A risk of a custom interface is that an incompatibility can result in undefined behavior. In particular, if a version of the object is published with a modified custom interface, a client may crash. This is an example of the fragile base class problem. To prevent the problem, a rule for COM development is that once published, a custom interface cannot be changed. To add or change the exposed features of an object, it can implement additional custom interfaces.

SOM avoid this issue by providing only late binding allowing the run-time linker to re-build the table on the fly. This way, changes to the underlying libraries are resolved when they are loaded into programs.

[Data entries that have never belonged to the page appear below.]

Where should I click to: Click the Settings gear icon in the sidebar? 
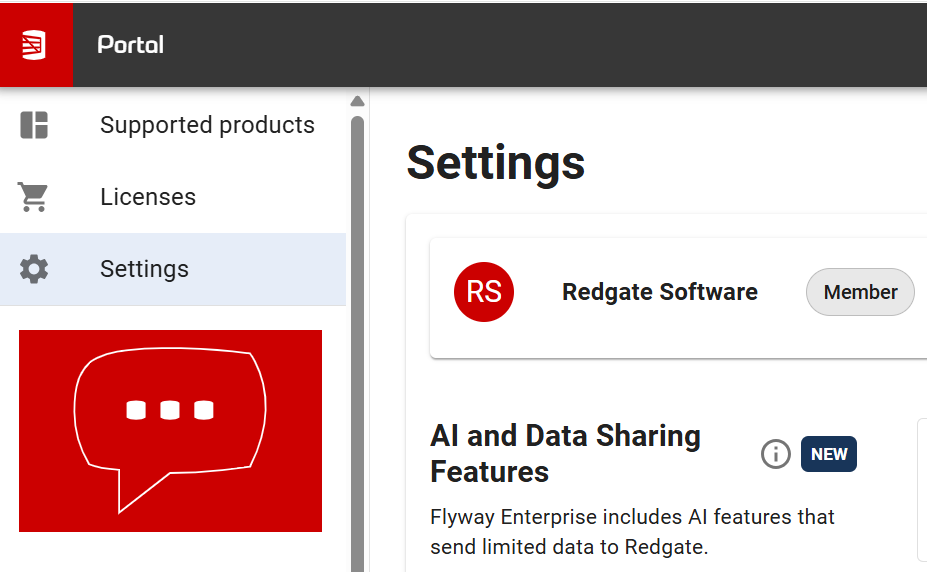coord(34,269)
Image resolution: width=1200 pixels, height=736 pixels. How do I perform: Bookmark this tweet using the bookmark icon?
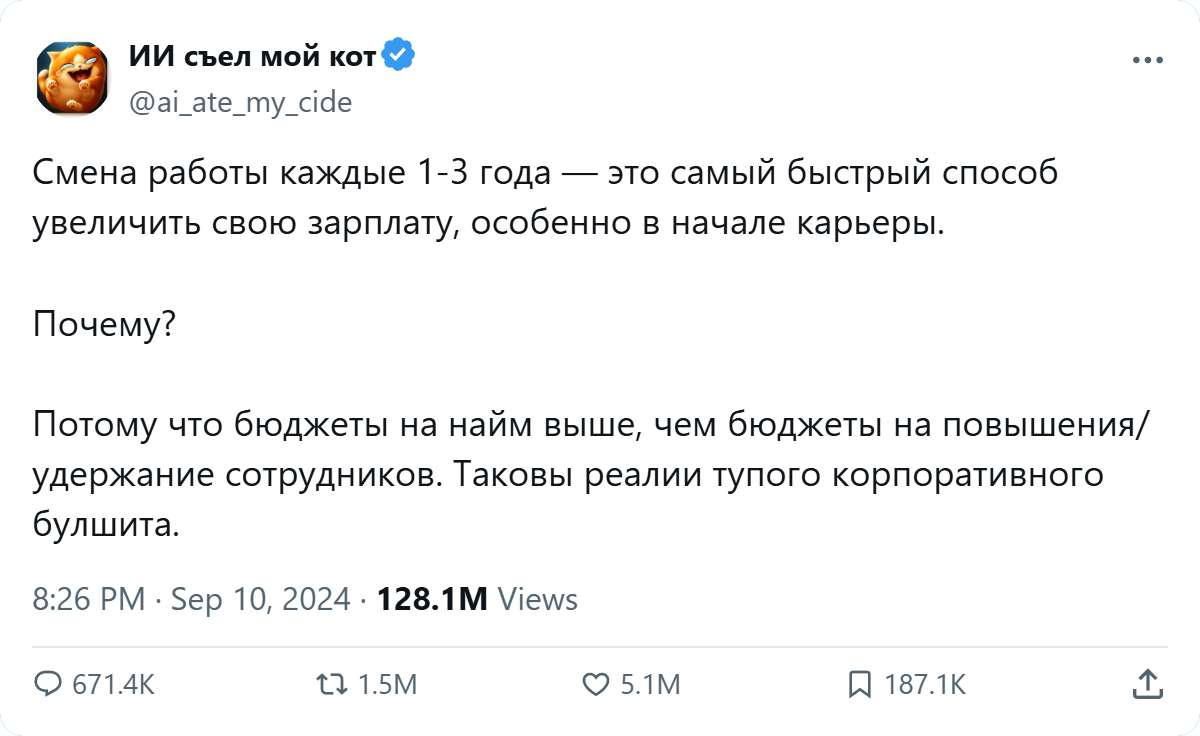click(859, 684)
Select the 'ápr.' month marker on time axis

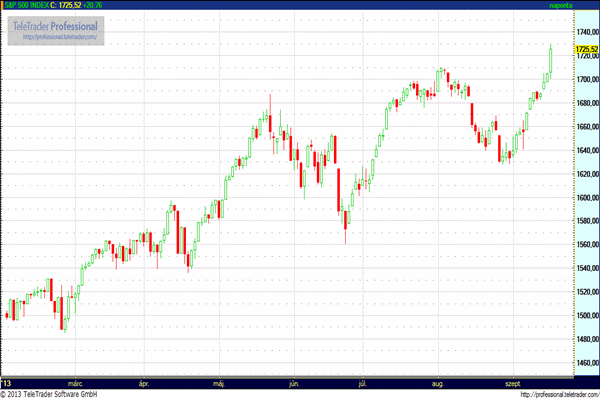pyautogui.click(x=144, y=383)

SOM is more robust in terms of supporting object-oriented (OO) features. Whereas COM essentially defines a cut-down version of C++ to program to, SOM supports almost all common features. It also supports some less common features such as multiple inheritance, metaclasses and dynamic dispatching, which had led most SOM/COM-like systems to be simpler at the cost of supporting fewer languages. Multi-language support was important to IBM as they wanted to support both Smalltalk (single inheritance and dynamic dispatch) with C++ (multiple inheritance and fixed dispatch).

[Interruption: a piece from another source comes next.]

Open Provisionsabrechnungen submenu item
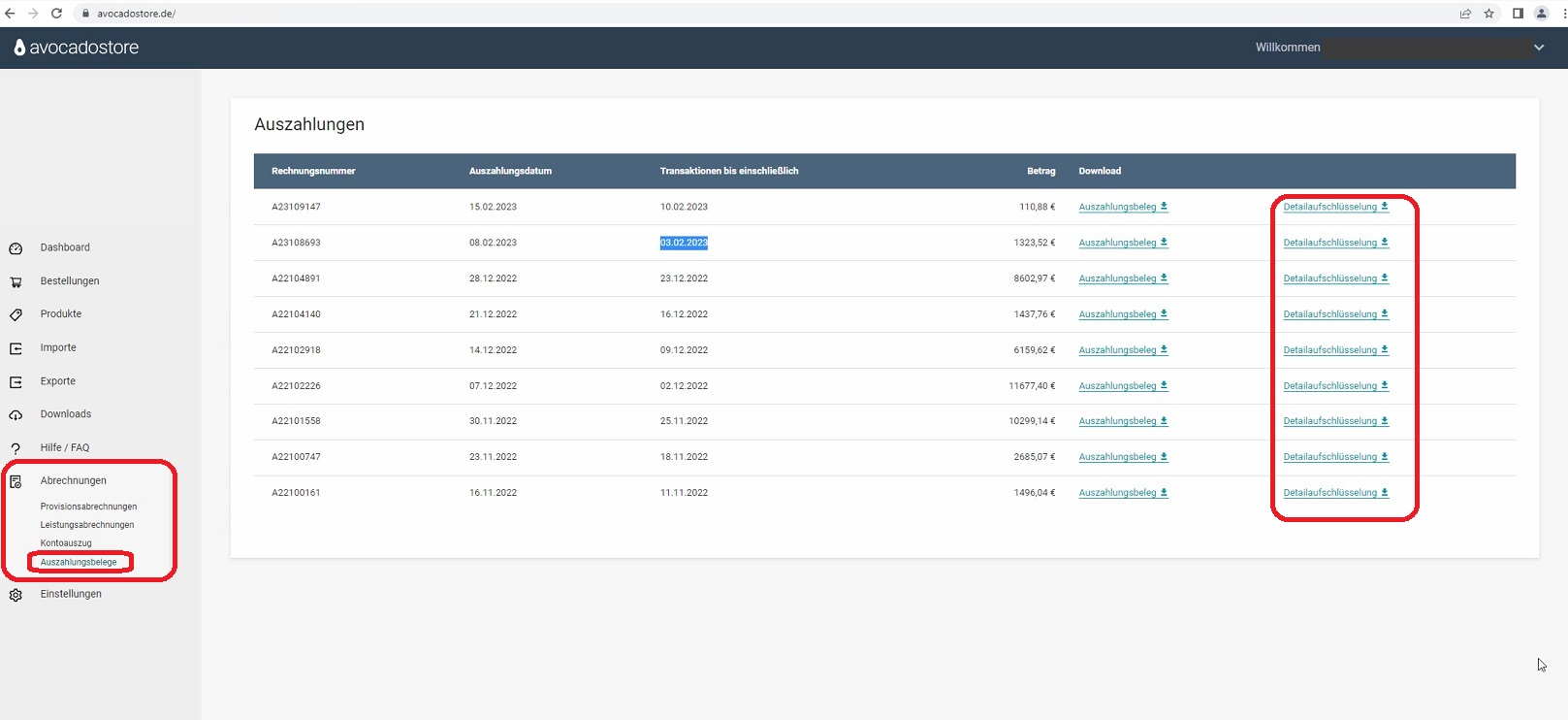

A notable difference is support for inheritance. COM does not. Although may think it odd that Microsoft produced an object library technology that could not support such a fundamental concept of OO programming; the main reason is that it is difficult to know where a base class exists in memory where libraries are loaded in a order unknown at design time. COM demands that the programmer specify the exact base class at compile time, making it impossible to insert other derived classes in the middle, at least in other COM libraries.

SOM instead uses an algorithm, looking for potential base classes by following the inheritance tree and stopping at the first one that matches. This is the idea behind inheritance in most cases. The downside to this approach is that it is possible that new versions of this base class may no longer work even if the API remains the same. This possibility exists in any program, not only those using a shared library, but a problem can become difficult to resolve if it exists in someone else's code. In SOM, the only solution is testing of new versions of libraries.

While SOM and COM were contrapositioned by IBM, they were not mutually exclusive. In 1995 Novell contributed ComponentGlue technology to OpenDoc for Windows. This technology provided different means to integrate between COM and SOM components. In particular, SOM objects can be made available to OLE2 applications by either late binding bridge (based on IDispatch) or COM interfaces having higher performance. In essence, SOM classes are implementing COM interfaces this way.

Similar technologies, such as Distributed Objects Everywhere, also support full inheritance. Portable Distributed Objects avoided these issues via a strong versioning system, allowing library authors to ship new versions along with the old, thereby guaranteeing backward compatibility at the cost of disk space.